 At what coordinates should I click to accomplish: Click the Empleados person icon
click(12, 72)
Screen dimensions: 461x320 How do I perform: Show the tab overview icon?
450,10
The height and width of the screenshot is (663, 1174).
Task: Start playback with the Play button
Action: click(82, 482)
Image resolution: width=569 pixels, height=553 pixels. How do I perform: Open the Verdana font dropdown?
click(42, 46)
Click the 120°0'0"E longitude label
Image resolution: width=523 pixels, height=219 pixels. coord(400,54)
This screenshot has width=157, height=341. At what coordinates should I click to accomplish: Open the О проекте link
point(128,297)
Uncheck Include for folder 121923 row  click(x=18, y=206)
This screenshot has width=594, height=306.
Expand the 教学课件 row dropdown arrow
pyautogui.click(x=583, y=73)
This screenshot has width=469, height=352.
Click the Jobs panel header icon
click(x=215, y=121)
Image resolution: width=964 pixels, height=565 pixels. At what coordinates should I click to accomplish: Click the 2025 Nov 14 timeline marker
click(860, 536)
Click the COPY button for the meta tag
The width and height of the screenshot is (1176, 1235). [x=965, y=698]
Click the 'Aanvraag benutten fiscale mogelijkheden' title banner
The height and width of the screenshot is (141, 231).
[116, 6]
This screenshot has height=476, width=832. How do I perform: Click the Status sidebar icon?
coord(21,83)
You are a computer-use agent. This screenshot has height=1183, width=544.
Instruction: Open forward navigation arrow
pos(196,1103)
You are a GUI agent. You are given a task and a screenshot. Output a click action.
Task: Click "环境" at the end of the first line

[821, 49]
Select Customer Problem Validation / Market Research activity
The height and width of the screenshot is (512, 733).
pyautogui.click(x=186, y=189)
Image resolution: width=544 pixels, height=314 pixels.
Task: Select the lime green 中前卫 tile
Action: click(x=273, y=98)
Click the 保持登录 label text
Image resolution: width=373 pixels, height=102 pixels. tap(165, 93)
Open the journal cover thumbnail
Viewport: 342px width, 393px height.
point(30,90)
-*-*-
__EXERCISE INSTRUCTIONS__. Write out each line exactly, starting with the line that contains "You are a computer-use" and stopping after the last line of the data.

__EXPECTED ANSWER__.
You are a computer-use agent. This screenshot has height=1183, width=544.
Instruction: Open forward navigation arrow
pos(196,1103)
You are a GUI agent. You are given a task and a screenshot. Output a click action.
Task: Click "环境" at the end of the first line

[821, 49]
Select Customer Problem Validation / Market Research activity
The height and width of the screenshot is (512, 733).
pyautogui.click(x=186, y=189)
Image resolution: width=544 pixels, height=314 pixels.
Task: Select the lime green 中前卫 tile
Action: click(x=273, y=98)
Click the 保持登录 label text
Image resolution: width=373 pixels, height=102 pixels. tap(165, 93)
Open the journal cover thumbnail
Viewport: 342px width, 393px height.
point(30,90)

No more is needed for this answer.